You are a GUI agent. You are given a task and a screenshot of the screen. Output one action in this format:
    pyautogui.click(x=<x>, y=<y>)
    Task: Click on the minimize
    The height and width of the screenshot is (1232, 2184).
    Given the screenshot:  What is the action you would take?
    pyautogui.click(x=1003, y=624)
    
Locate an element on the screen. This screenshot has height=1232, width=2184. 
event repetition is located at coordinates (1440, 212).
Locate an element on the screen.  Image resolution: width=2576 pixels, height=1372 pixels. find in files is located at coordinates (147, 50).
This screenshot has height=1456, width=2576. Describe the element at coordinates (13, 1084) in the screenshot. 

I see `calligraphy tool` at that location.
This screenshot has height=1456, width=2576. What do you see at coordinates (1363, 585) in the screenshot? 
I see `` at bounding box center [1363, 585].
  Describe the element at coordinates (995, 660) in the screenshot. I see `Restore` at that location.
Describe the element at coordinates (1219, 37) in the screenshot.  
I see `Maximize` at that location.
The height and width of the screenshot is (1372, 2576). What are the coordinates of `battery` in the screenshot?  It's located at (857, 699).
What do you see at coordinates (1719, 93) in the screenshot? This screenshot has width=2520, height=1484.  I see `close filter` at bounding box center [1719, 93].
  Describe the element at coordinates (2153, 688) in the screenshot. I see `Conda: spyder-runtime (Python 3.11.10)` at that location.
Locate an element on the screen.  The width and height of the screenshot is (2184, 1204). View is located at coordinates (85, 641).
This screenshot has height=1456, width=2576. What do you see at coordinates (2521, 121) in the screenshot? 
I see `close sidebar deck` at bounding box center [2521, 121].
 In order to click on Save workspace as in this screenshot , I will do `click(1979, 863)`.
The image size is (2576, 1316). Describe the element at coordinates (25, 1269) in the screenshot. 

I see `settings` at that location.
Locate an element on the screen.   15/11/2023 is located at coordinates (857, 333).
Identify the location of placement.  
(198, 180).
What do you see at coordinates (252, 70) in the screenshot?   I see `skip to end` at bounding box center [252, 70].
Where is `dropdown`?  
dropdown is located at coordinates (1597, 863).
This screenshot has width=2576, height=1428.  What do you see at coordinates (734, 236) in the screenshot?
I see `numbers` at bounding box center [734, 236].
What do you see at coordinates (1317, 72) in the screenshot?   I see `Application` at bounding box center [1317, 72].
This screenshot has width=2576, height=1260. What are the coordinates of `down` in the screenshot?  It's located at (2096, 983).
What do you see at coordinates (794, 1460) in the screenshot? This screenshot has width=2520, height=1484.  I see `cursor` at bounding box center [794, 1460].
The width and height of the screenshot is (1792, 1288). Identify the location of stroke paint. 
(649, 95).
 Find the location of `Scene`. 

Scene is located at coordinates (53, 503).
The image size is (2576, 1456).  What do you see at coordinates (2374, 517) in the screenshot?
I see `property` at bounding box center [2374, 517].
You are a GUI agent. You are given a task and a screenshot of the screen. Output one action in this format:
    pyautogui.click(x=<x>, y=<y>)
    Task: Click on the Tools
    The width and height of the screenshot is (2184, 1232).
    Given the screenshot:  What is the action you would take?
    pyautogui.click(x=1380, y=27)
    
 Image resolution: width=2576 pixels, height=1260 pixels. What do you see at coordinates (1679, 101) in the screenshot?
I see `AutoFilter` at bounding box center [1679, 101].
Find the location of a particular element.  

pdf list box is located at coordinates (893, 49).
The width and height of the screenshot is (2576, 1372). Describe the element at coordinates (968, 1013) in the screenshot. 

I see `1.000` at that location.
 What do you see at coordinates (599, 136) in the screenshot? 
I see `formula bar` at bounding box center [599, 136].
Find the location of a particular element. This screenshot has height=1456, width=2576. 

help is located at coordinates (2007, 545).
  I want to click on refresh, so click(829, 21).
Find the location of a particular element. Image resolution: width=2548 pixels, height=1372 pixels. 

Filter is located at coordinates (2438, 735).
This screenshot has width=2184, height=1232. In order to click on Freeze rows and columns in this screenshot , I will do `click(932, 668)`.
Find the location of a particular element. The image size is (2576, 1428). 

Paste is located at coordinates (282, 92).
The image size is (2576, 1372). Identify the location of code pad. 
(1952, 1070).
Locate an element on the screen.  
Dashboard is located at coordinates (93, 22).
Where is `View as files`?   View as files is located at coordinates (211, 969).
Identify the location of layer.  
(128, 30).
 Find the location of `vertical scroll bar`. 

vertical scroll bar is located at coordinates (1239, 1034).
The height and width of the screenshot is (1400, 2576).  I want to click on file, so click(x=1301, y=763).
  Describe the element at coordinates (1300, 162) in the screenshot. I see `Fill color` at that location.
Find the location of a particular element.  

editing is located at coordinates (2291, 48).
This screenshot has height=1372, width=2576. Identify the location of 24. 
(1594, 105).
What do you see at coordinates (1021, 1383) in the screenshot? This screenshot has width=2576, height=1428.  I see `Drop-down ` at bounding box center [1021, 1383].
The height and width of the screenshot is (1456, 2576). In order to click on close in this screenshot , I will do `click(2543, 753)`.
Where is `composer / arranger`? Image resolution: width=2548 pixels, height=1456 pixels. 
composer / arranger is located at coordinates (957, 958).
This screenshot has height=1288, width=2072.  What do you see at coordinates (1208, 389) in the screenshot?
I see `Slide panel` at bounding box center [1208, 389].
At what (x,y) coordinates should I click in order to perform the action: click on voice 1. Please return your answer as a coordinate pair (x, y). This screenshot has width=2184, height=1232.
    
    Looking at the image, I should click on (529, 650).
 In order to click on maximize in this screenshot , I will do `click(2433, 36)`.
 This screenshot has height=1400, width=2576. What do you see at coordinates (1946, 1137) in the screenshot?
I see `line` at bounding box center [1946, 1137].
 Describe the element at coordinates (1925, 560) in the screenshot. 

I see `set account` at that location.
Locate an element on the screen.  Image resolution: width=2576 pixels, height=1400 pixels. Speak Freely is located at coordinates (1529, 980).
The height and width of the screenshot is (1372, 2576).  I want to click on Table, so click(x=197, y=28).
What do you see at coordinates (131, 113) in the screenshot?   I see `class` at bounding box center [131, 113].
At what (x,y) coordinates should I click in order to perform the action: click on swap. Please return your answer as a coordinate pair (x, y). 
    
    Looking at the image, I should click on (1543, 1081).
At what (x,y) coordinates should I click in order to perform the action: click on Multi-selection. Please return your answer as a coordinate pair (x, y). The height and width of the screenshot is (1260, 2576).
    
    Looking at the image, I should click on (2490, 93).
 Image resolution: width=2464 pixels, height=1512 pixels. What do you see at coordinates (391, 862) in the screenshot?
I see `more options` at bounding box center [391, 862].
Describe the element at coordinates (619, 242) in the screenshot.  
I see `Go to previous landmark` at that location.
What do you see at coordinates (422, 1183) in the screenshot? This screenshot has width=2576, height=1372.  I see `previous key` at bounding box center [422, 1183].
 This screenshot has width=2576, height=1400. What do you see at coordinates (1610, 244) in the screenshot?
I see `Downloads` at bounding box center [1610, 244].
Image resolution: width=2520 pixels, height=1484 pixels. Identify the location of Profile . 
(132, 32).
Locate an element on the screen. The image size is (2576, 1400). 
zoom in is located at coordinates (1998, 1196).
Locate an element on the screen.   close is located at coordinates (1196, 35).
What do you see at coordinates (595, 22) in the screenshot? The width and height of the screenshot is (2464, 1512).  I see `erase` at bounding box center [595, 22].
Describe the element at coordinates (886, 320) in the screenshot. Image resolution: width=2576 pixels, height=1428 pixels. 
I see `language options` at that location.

# INSTRUCTIONS TO FOLLOW
Update all of the entries above by replacing "Locate an element on the screen" with "Find an element on the screen" wherever it occurs. Give the entries again in full with nothing else changed.

# EXERCISE ANSWER
You are a GUI agent. You are given a task and a screenshot of the screen. Output one action in this format:
    pyautogui.click(x=<x>, y=<y>)
    Task: Click on the minimize
    The height and width of the screenshot is (1232, 2184).
    Given the screenshot:  What is the action you would take?
    pyautogui.click(x=1003, y=624)
    
Find an element on the screen. This screenshot has height=1232, width=2184. 
event repetition is located at coordinates (1440, 212).
Find an element on the screen.  Image resolution: width=2576 pixels, height=1372 pixels. find in files is located at coordinates (147, 50).
This screenshot has height=1456, width=2576. Describe the element at coordinates (13, 1084) in the screenshot. 

I see `calligraphy tool` at that location.
This screenshot has height=1456, width=2576. What do you see at coordinates (1363, 585) in the screenshot? 
I see `` at bounding box center [1363, 585].
  Describe the element at coordinates (995, 660) in the screenshot. I see `Restore` at that location.
Describe the element at coordinates (1219, 37) in the screenshot.  
I see `Maximize` at that location.
The height and width of the screenshot is (1372, 2576). What are the coordinates of `battery` in the screenshot?  It's located at (857, 699).
What do you see at coordinates (1719, 93) in the screenshot? This screenshot has width=2520, height=1484.  I see `close filter` at bounding box center [1719, 93].
  Describe the element at coordinates (2153, 688) in the screenshot. I see `Conda: spyder-runtime (Python 3.11.10)` at that location.
Find an element on the screen.  The width and height of the screenshot is (2184, 1204). View is located at coordinates (85, 641).
This screenshot has height=1456, width=2576. What do you see at coordinates (2521, 121) in the screenshot? 
I see `close sidebar deck` at bounding box center [2521, 121].
 In order to click on Save workspace as in this screenshot , I will do `click(1979, 863)`.
The image size is (2576, 1316). Describe the element at coordinates (25, 1269) in the screenshot. 

I see `settings` at that location.
Find an element on the screen.   15/11/2023 is located at coordinates (857, 333).
Identify the location of placement.  
(198, 180).
What do you see at coordinates (252, 70) in the screenshot?   I see `skip to end` at bounding box center [252, 70].
Where is `dropdown`?  
dropdown is located at coordinates (1597, 863).
This screenshot has width=2576, height=1428.  What do you see at coordinates (734, 236) in the screenshot?
I see `numbers` at bounding box center [734, 236].
What do you see at coordinates (1317, 72) in the screenshot?   I see `Application` at bounding box center [1317, 72].
This screenshot has width=2576, height=1260. What are the coordinates of `down` in the screenshot?  It's located at (2096, 983).
What do you see at coordinates (794, 1460) in the screenshot? This screenshot has width=2520, height=1484.  I see `cursor` at bounding box center [794, 1460].
The width and height of the screenshot is (1792, 1288). Identify the location of stroke paint. 
(649, 95).
 Find the location of `Scene`. 

Scene is located at coordinates (53, 503).
The image size is (2576, 1456).  What do you see at coordinates (2374, 517) in the screenshot?
I see `property` at bounding box center [2374, 517].
You are a GUI agent. You are given a task and a screenshot of the screen. Output one action in this format:
    pyautogui.click(x=<x>, y=<y>)
    Task: Click on the Tools
    The width and height of the screenshot is (2184, 1232).
    Given the screenshot:  What is the action you would take?
    pyautogui.click(x=1380, y=27)
    
 Image resolution: width=2576 pixels, height=1260 pixels. What do you see at coordinates (1679, 101) in the screenshot?
I see `AutoFilter` at bounding box center [1679, 101].
Find the location of a particular element.  

pdf list box is located at coordinates (893, 49).
The width and height of the screenshot is (2576, 1372). Describe the element at coordinates (968, 1013) in the screenshot. 

I see `1.000` at that location.
 What do you see at coordinates (599, 136) in the screenshot? 
I see `formula bar` at bounding box center [599, 136].
Find the location of a particular element. This screenshot has height=1456, width=2576. 

help is located at coordinates (2007, 545).
  I want to click on refresh, so click(829, 21).
Find the location of a particular element. Image resolution: width=2548 pixels, height=1372 pixels. 

Filter is located at coordinates (2438, 735).
This screenshot has width=2184, height=1232. In order to click on Freeze rows and columns in this screenshot , I will do `click(932, 668)`.
Find the location of a particular element. The image size is (2576, 1428). 

Paste is located at coordinates (282, 92).
The image size is (2576, 1372). Identify the location of code pad. 
(1952, 1070).
Find an element on the screen.  
Dashboard is located at coordinates (93, 22).
Where is `View as files`?   View as files is located at coordinates (211, 969).
Identify the location of layer.  
(128, 30).
 Find the location of `vertical scroll bar`. 

vertical scroll bar is located at coordinates (1239, 1034).
The height and width of the screenshot is (1400, 2576).  I want to click on file, so click(x=1301, y=763).
  Describe the element at coordinates (1300, 162) in the screenshot. I see `Fill color` at that location.
Find the location of a particular element.  

editing is located at coordinates (2291, 48).
This screenshot has height=1372, width=2576. Identify the location of 24. 
(1594, 105).
What do you see at coordinates (1021, 1383) in the screenshot? This screenshot has width=2576, height=1428.  I see `Drop-down ` at bounding box center [1021, 1383].
The height and width of the screenshot is (1456, 2576). In order to click on close in this screenshot , I will do `click(2543, 753)`.
Where is `composer / arranger`? Image resolution: width=2548 pixels, height=1456 pixels. 
composer / arranger is located at coordinates (957, 958).
This screenshot has height=1288, width=2072.  What do you see at coordinates (1208, 389) in the screenshot?
I see `Slide panel` at bounding box center [1208, 389].
At what (x,y) coordinates should I click in order to perform the action: click on voice 1. Please return your answer as a coordinate pair (x, y). This screenshot has width=2184, height=1232.
    
    Looking at the image, I should click on (529, 650).
 In order to click on maximize in this screenshot , I will do `click(2433, 36)`.
 This screenshot has height=1400, width=2576. What do you see at coordinates (1946, 1137) in the screenshot?
I see `line` at bounding box center [1946, 1137].
 Describe the element at coordinates (1925, 560) in the screenshot. 

I see `set account` at that location.
Find an element on the screen.  Image resolution: width=2576 pixels, height=1400 pixels. Speak Freely is located at coordinates (1529, 980).
The height and width of the screenshot is (1372, 2576).  I want to click on Table, so click(x=197, y=28).
What do you see at coordinates (131, 113) in the screenshot?   I see `class` at bounding box center [131, 113].
At what (x,y) coordinates should I click in order to perform the action: click on swap. Please return your answer as a coordinate pair (x, y). 
    
    Looking at the image, I should click on (1543, 1081).
At what (x,y) coordinates should I click in order to perform the action: click on Multi-selection. Please return your answer as a coordinate pair (x, y). The height and width of the screenshot is (1260, 2576).
    
    Looking at the image, I should click on (2490, 93).
 Image resolution: width=2464 pixels, height=1512 pixels. What do you see at coordinates (391, 862) in the screenshot?
I see `more options` at bounding box center [391, 862].
Describe the element at coordinates (619, 242) in the screenshot.  
I see `Go to previous landmark` at that location.
What do you see at coordinates (422, 1183) in the screenshot? This screenshot has width=2576, height=1372.  I see `previous key` at bounding box center [422, 1183].
 This screenshot has width=2576, height=1400. What do you see at coordinates (1610, 244) in the screenshot?
I see `Downloads` at bounding box center [1610, 244].
Image resolution: width=2520 pixels, height=1484 pixels. Identify the location of Profile . 
(132, 32).
Find an element on the screen. The image size is (2576, 1400). 
zoom in is located at coordinates (1998, 1196).
Find an element on the screen.   close is located at coordinates (1196, 35).
What do you see at coordinates (595, 22) in the screenshot? The width and height of the screenshot is (2464, 1512).  I see `erase` at bounding box center [595, 22].
Describe the element at coordinates (886, 320) in the screenshot. Image resolution: width=2576 pixels, height=1428 pixels. 
I see `language options` at that location.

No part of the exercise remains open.